One of the oldest graveyards in Columbia is that of Trinity Episcopal Cathedral. Located on the corner of Sumter and Gervais Streets, the graveyard is the final resting place for many prominent South Carolinians, both past and present.Also, as Halloween approaches, the Trinity graveyard, along with some others, has a "particularly creepy" feel about it.
The churchyard started in 1812, the same year Trinity was founded. With many magnolias and live oaks, it can provide a shady respite on a hot summer afternoon. It can also add to the spookiness! Many of the markers appear to be above ground burials, but that is not the case. Early on, Columbia had a sizable agricultural component with farm animals wandering loose. The above-ground design prevented the animals from digging up the graves. Stones of this design add to the creepiness. At one time, the tops of the stones could be moved providing the homeless with sleeping spaces. They have since been sealed shut.

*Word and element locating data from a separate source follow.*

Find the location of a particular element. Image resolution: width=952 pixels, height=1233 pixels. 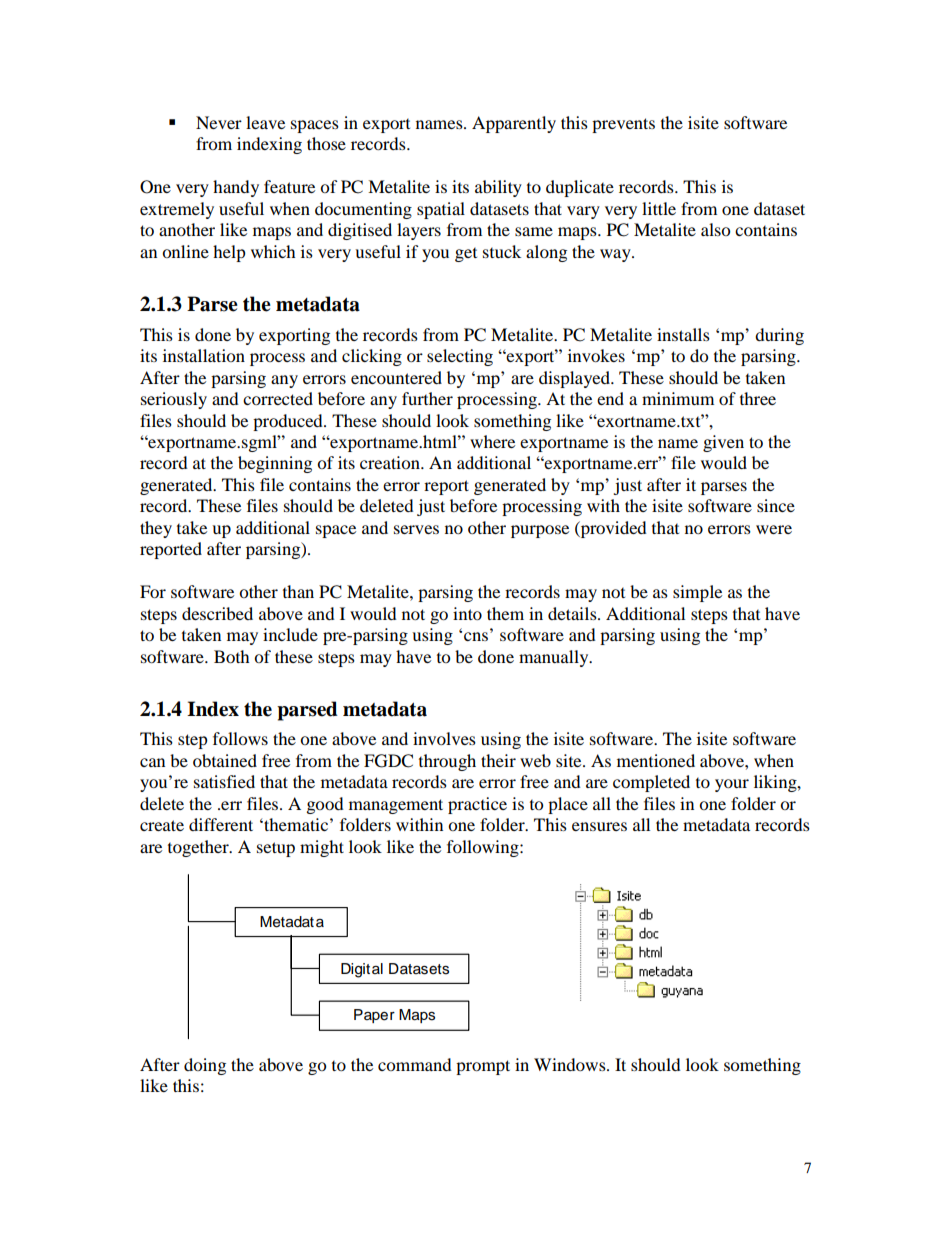

your is located at coordinates (732, 785).
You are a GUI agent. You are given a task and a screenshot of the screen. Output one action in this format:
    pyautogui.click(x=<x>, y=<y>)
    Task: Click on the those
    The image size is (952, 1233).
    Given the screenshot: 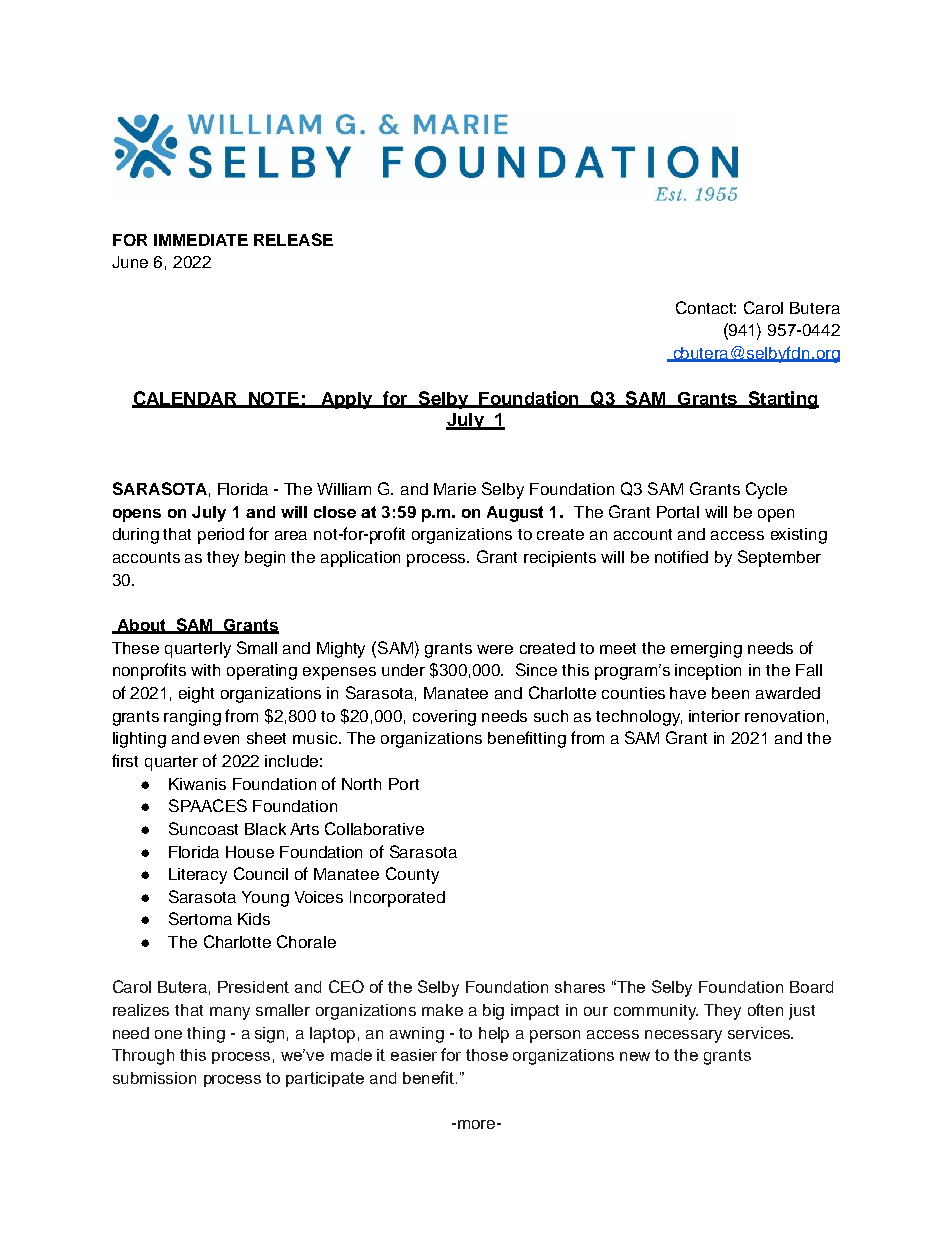 What is the action you would take?
    pyautogui.click(x=487, y=1055)
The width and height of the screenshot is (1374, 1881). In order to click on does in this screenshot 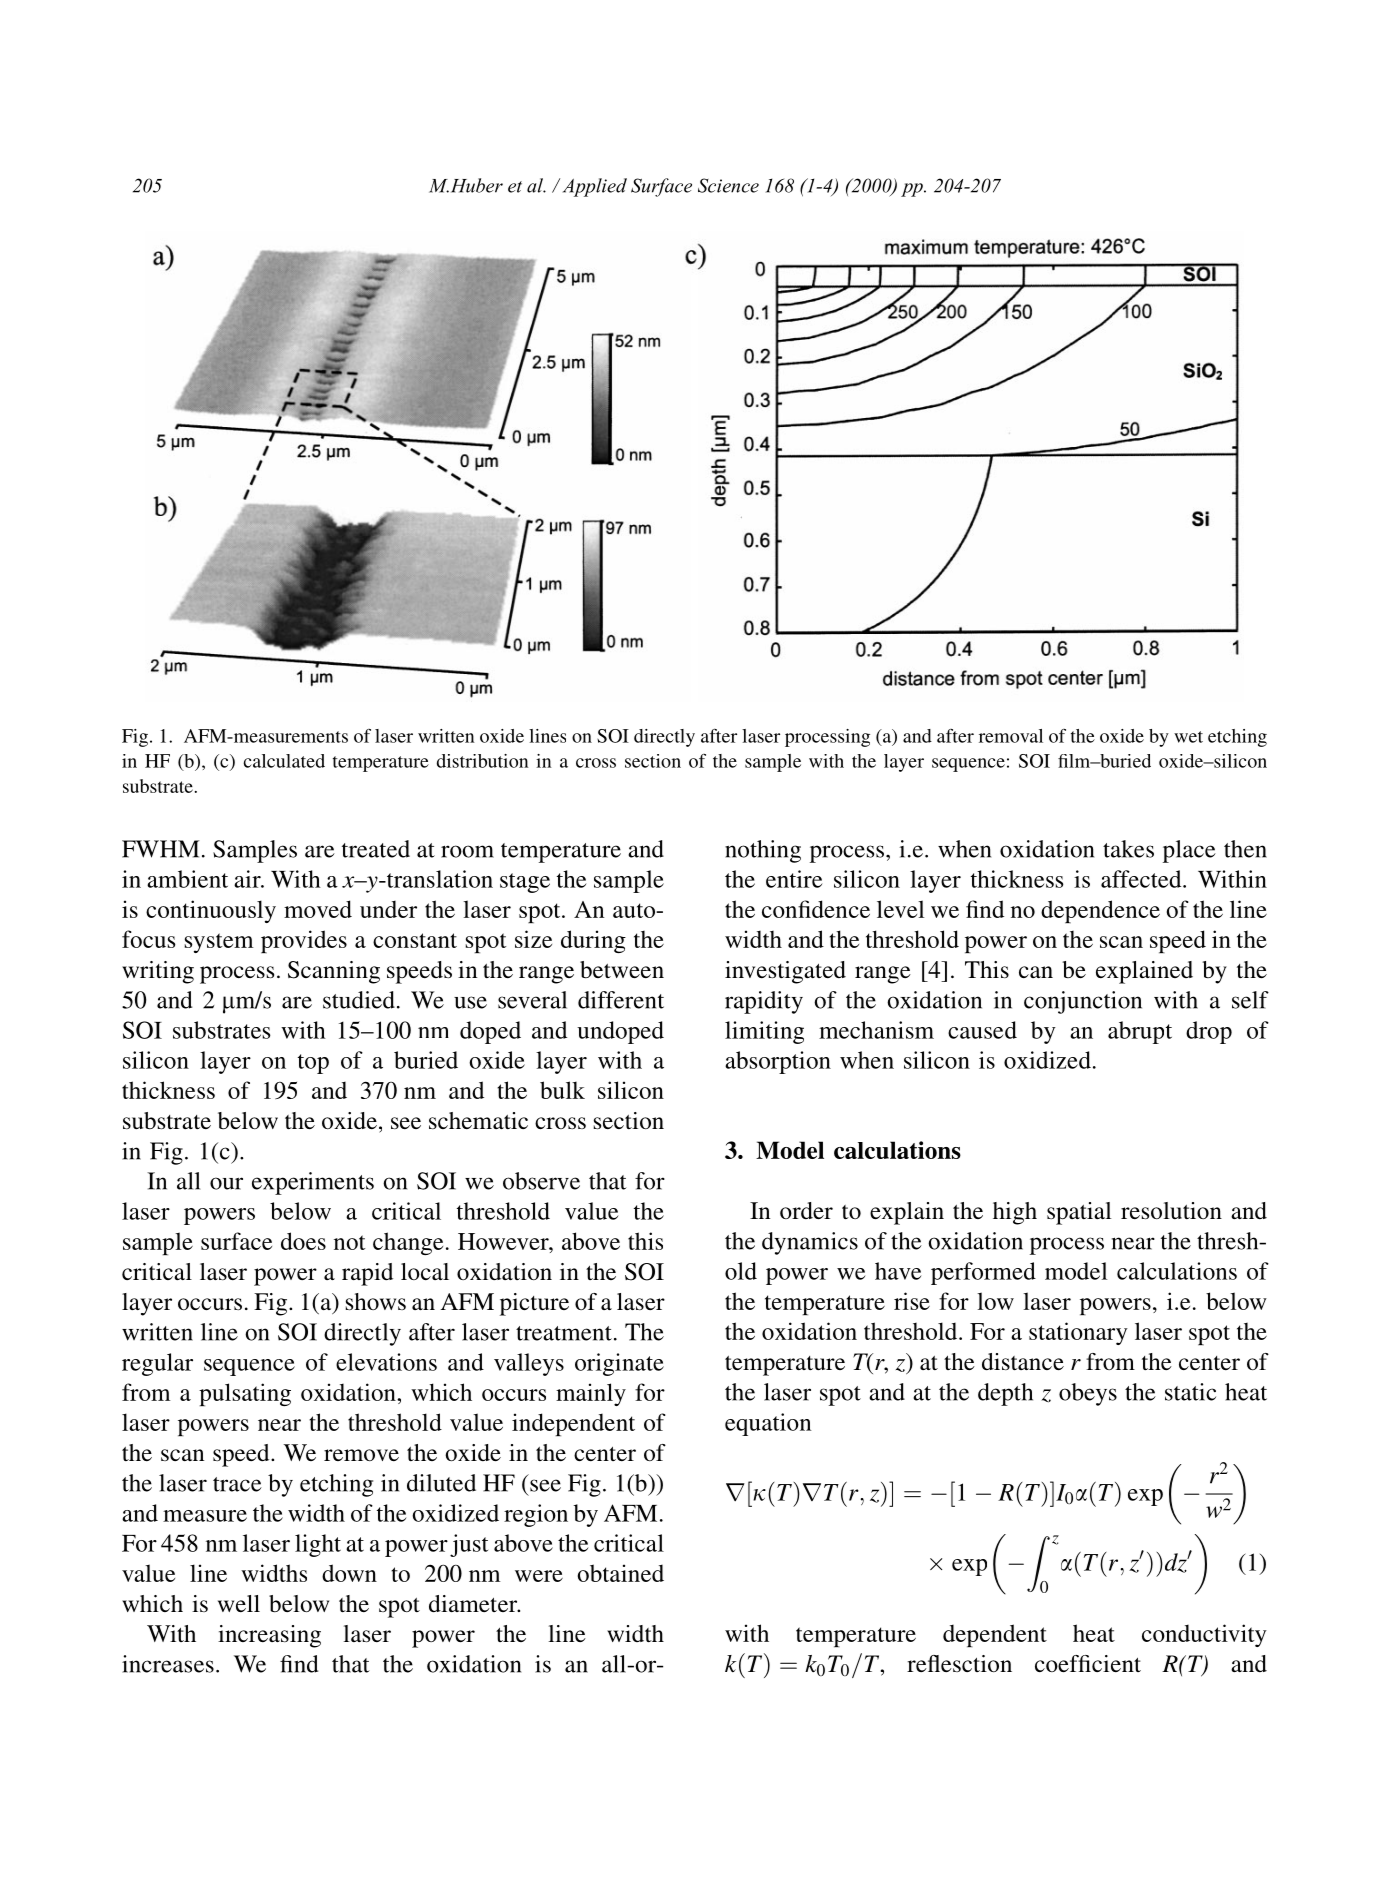, I will do `click(303, 1241)`.
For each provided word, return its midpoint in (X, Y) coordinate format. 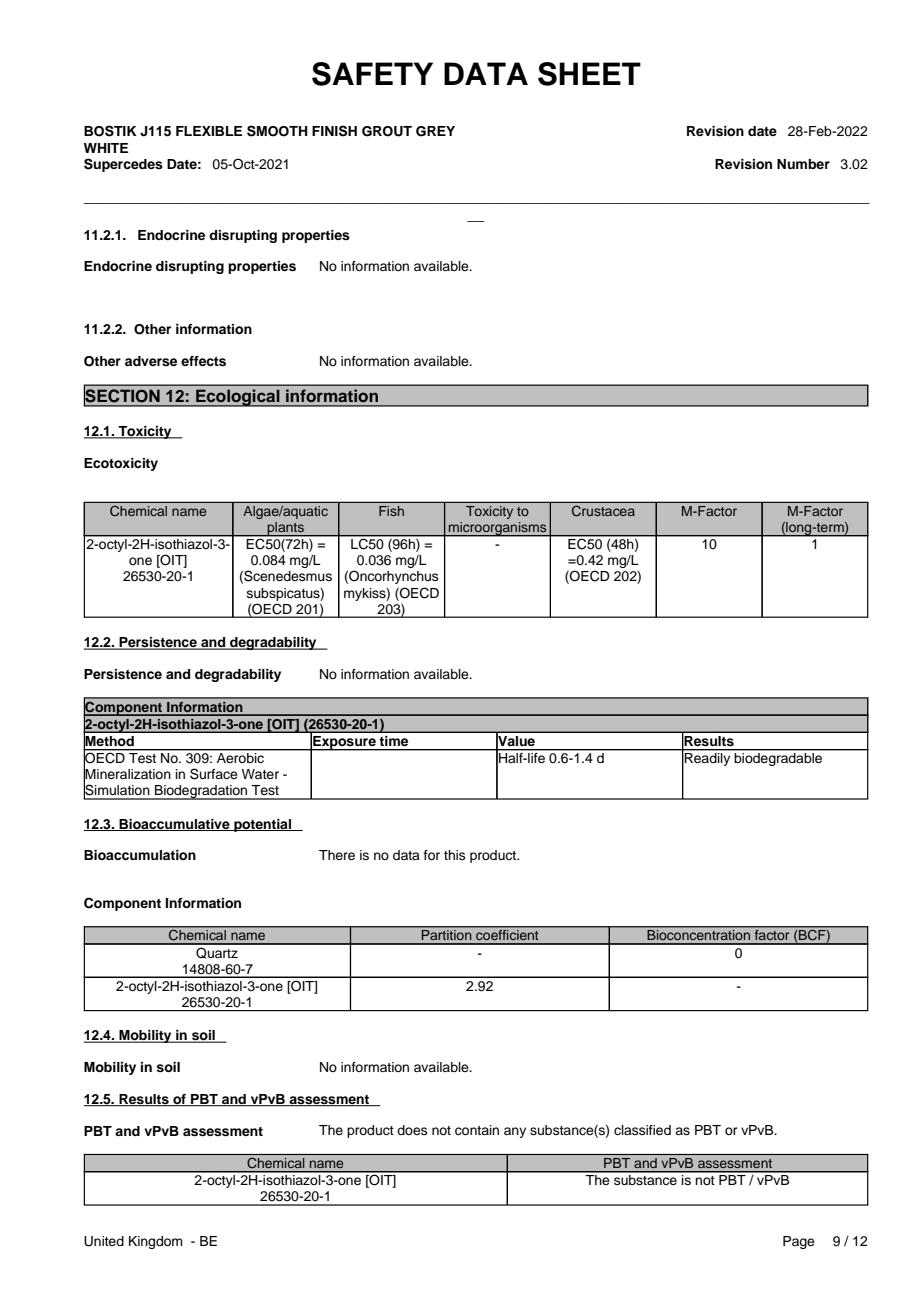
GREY (435, 131)
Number (803, 164)
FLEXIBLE (209, 131)
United (104, 1241)
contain (477, 1130)
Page (799, 1242)
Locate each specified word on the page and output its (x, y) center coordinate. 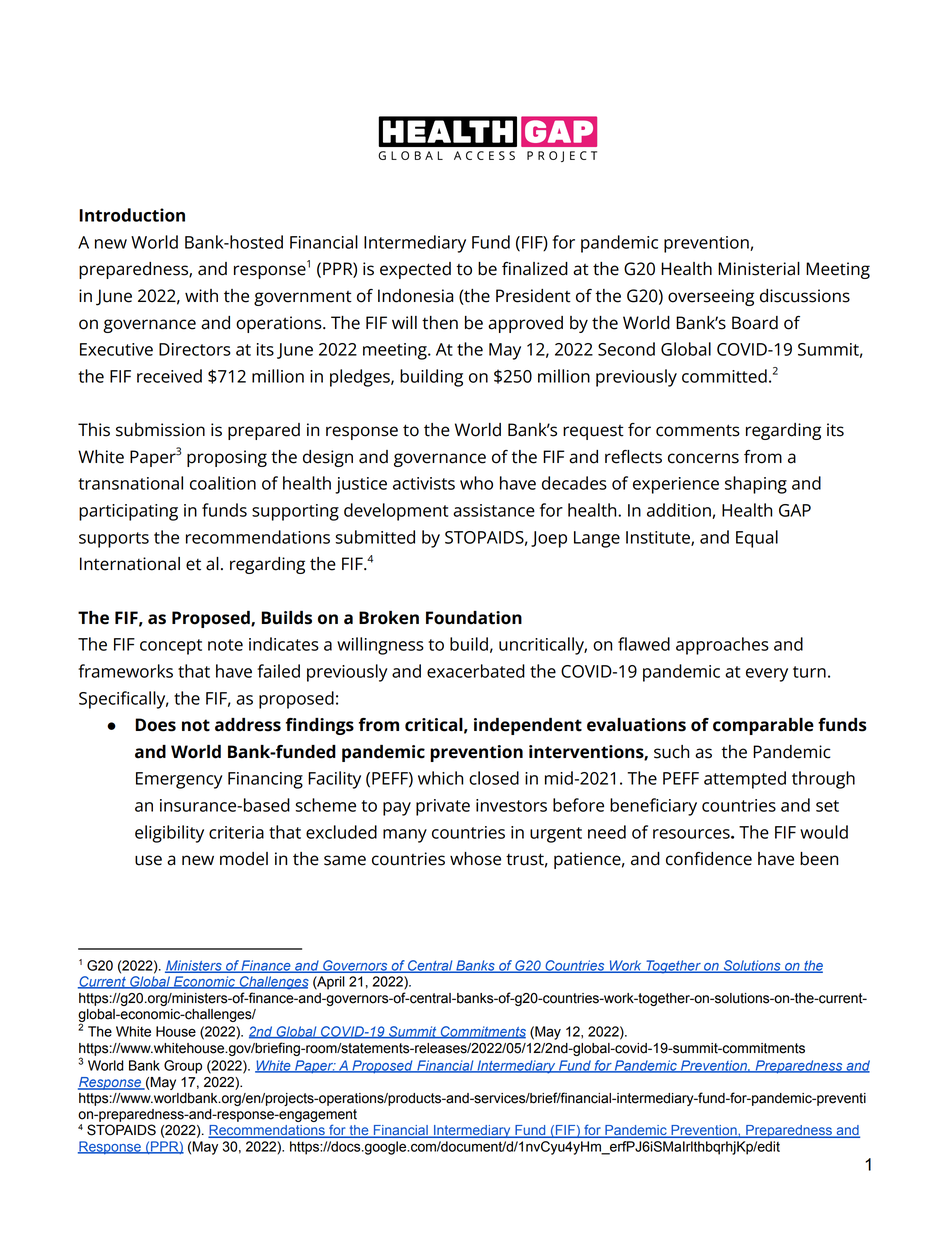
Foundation (474, 618)
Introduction (132, 215)
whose (475, 859)
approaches (722, 646)
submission (160, 430)
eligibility (169, 834)
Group (183, 1067)
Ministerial (759, 269)
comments (698, 430)
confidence (709, 859)
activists (424, 483)
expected (415, 270)
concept (171, 647)
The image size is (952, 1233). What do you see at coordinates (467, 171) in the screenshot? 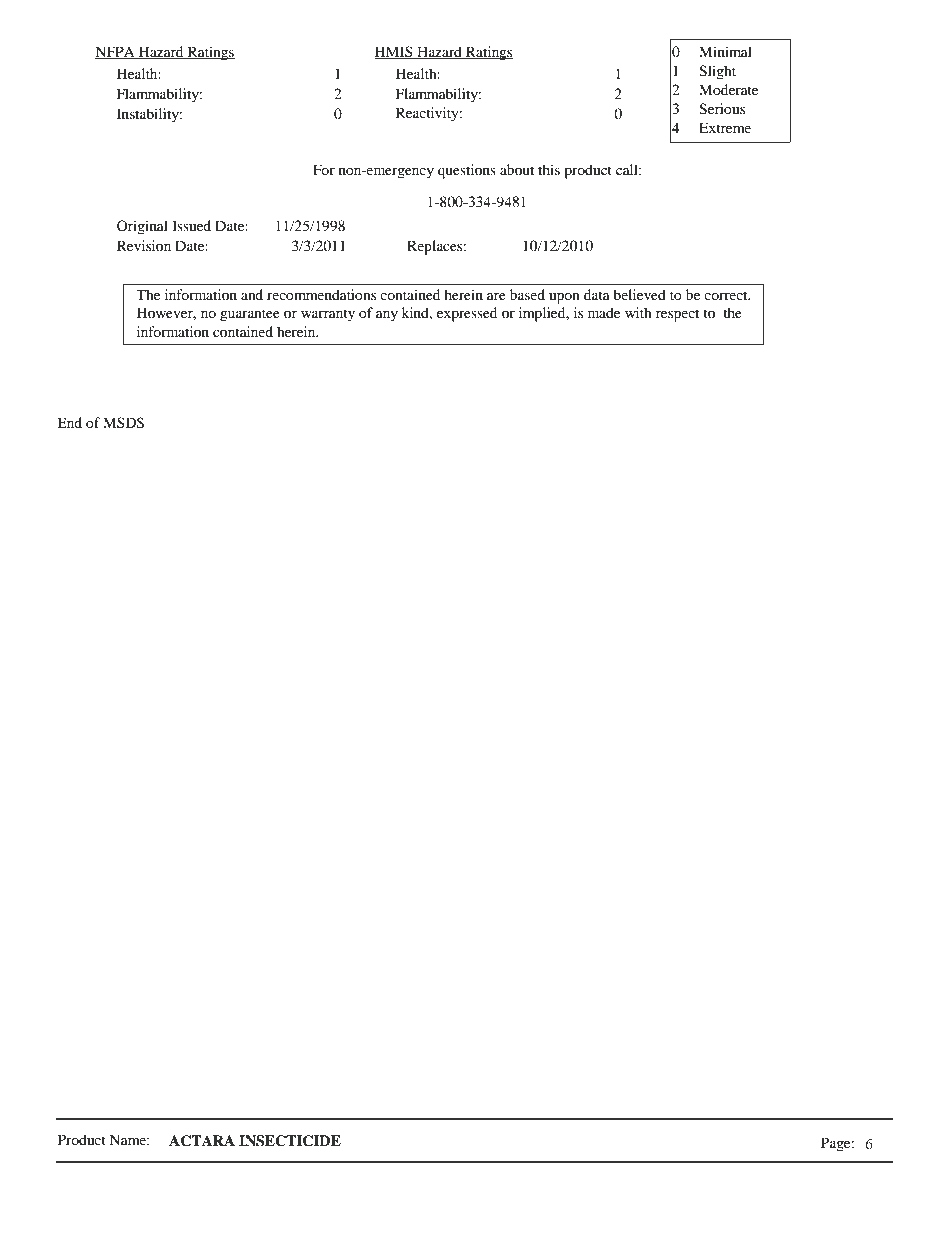
I see `questions` at bounding box center [467, 171].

Among the notables buried in Trinity’s churchyard are six governors, including Wade Hampton III who also served as a general in the Civil War. Several presidents of the University of South Carolina (or South Carolina College, its earlier name) including Thomas Cooper who was a friend of Thomas Jefferson and for whom the main Library at the University of South Carolina is named. Revolutionary War soldiers including Col. Peter Horry, the namesake of Horry County where Myrtle Beach is located and several Civil War veterans including Gen. States Rights Gist.James F. Byrnes who served as Congressman, US Senator, Supreme Court Justice, “Assistant President” under Franklin Roosevelt and Secretary of State under Harry Truman and Governor of South Carolina in the 1950s, is also buried in the churchyard.
The churchyard is open during daylight hours and there is no admission charge.